→ **Text provided**:
▼

Comfort from Calamity
(Our gratitude to Hariette Petersen for pointing us to this testimony of a mother who lost her sons in the F4 tornado that struck Arkansas.)
Wednesday, April 30, 2014
I’ve never really been afraid of tornadoes. You see, I’m an Arkansas girl, born and raised. I remember the thrilling nights as a kid when my mother pulled us from our beds and we’d spend what seemed like all night giggling under a mattress in the hall with flashlights and teddy bears. It was fun.
And I’ve seen the aftermath, the piles of rubble, the death counts on the news. But you see, I’m an optimist. And all these things I have seen from an emotional distance. So the prevailing theme to them all is the hope that humans are able to cling to, the stories of survival. So I’ve never really been afraid of tornadoes.
So on Sunday, April 27, when the weather man said the forecast was a mix for disaster, we decided we’d go ahead with our move to Vilonia anyway. We already had the UHaul. The house was in boxes. The helping hands had signed up. Our new house has a concrete basement. We’ll be safe, we thought.
While 20 people ate hot dogs and potato salad in the basement, the wall cloud blew over our mountain to the valley beyond it. The TV showed the eye of the storm directly over Cody Ln. And I stood on the front porch and saw the sucking black sky twirl in the distance. And for the first time that day, a fear swelled up because I knew that street. Because I’d traveled over the mountain just days before to that street. I’d stood in a house with a red door with my precious friend April, while our sons played in the yard. I’d marveled at her garden patch and seedlings and thought how much I loved her when she’d showed me her Hobby Lobby project, letters that spelled “Smith” above the door jam. “I spaced them out,” she said, “because I didn’t want to copy you.”

▲

(Data records)
▼

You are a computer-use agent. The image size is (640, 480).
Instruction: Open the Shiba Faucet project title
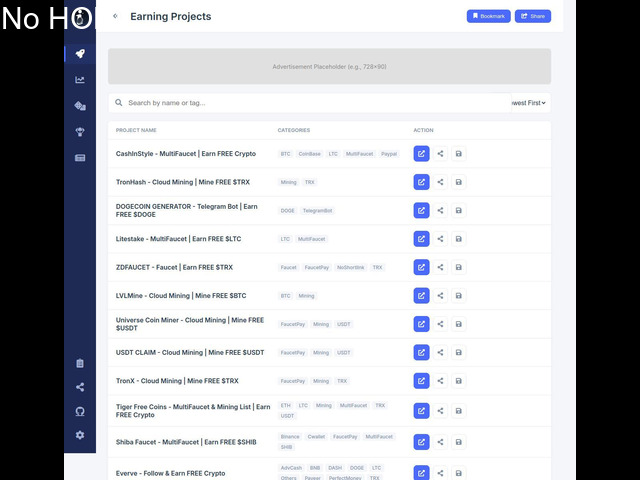click(185, 441)
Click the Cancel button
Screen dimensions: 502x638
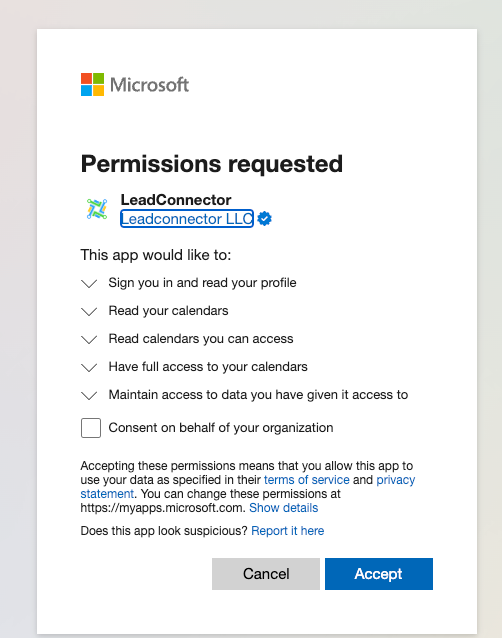pos(266,574)
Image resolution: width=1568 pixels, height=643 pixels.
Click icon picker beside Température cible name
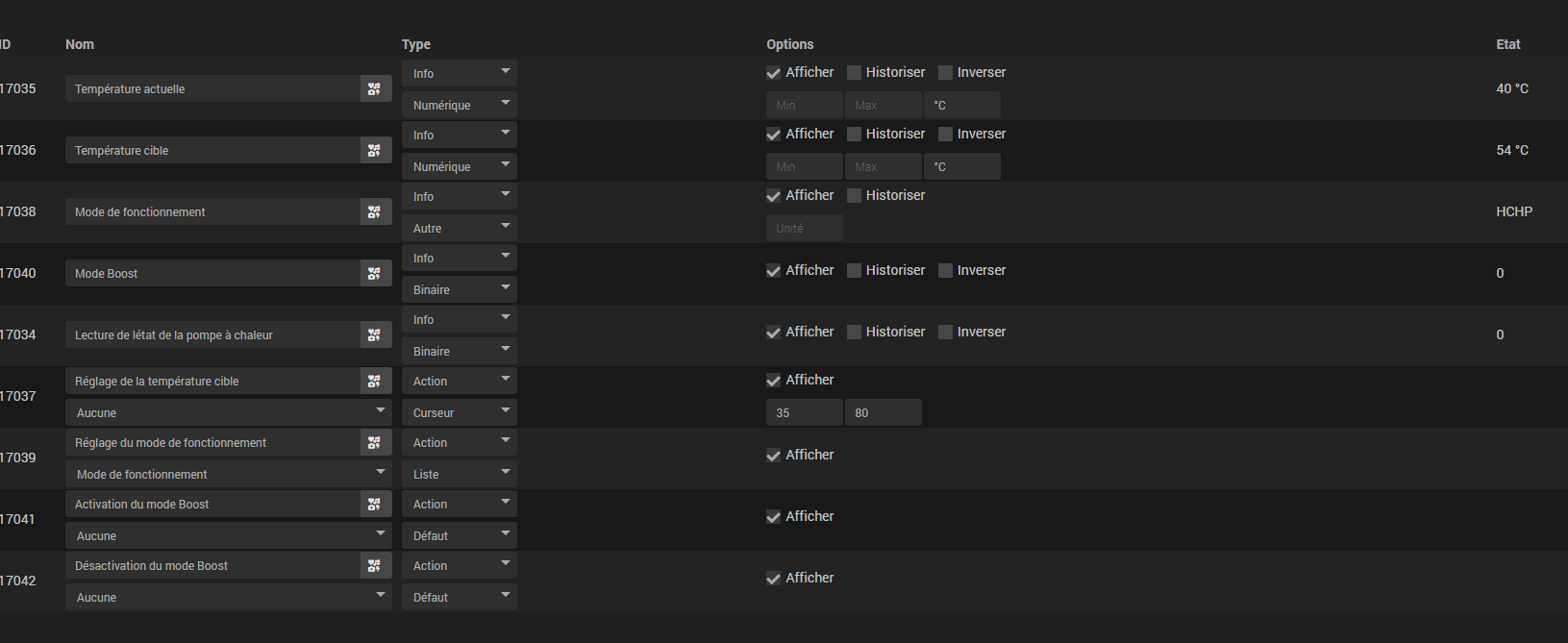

▲

→ **Problems and tasks**:
1. Condense the paragraph of the tornado account that begins "So on Sunday, April 27" into a single shorter sentence that keeps its main facts.
2. Reproduce word for word the portion of the tornado account starting at "Comfort from Calamity" and ending at "It was fun.".
The data records were taken from a separate source.

→ **In response**:
1. On Sunday, April 27, despite a forecast described as a mix for disaster, the narrator's household went ahead with the move to Vilonia, since the UHaul was already rented, the house was packed in boxes, helpers had signed up, and the new house had a concrete basement they believed would keep them safe.

2.
Comfort from Calamity
(Our gratitude to Hariette Petersen for pointing us to this testimony of a mother who lost her sons in the F4 tornado that struck Arkansas.)
Wednesday, April 30, 2014
I’ve never really been afraid of tornadoes. You see, I’m an Arkansas girl, born and raised. I remember the thrilling nights as a kid when my mother pulled us from our beds and we’d spend what seemed like all night giggling under a mattress in the hall with flashlights and teddy bears. It was fun.